Fig. 8. Increase N-type Ca2+ channel expression in S1 with the pain induction.

Fig. 8

(A) A representative example of FACS pseudo-color plot. Removal of doublets and debris was performed. Each experiment was obtained from 105 cells. Left: Neurons are gated from non-neurons on the basis of the expression of NeuN-PE, and active neurons are gated from inactive neurons on the basis of the expression of c-Fos–Alexa Fluor 405. Middle: Cav2.2 (α1B)–APC (voltage-dependent N-type Ca2+ channel)–positive neurons are gated/counted in active neurons in control and inflammatory pain model of CFA injection.

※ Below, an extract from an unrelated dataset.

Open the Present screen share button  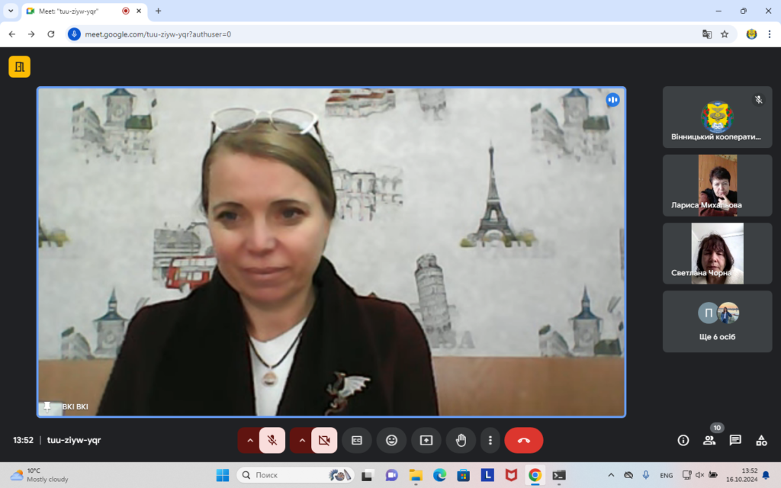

Right: Histogram of expression of Cav2.2 (α1B) in NeuN, c-Fos, and Cav2.2 (α1B) triple-positive neurons in both models (black, control; red, CFA). (B) Frequency of NeuN, c-Fos, and each ion channel triple-positive neurons in various calcium ion channels in cells gated with (A) (black, control; red, CFA; n = 9 mice for each; **P < 0.01, paired t test. Error bars show means ± SEM.). (C) The ratio of the MFI of each Ca2+ channel in NeuN, c-Fos double-positive neurons in inflammatory pain model compared with control (black, control; red; CFA; n = 9 mice for each; *P < 0.05, paired t test. Error bars show means ± SEM.).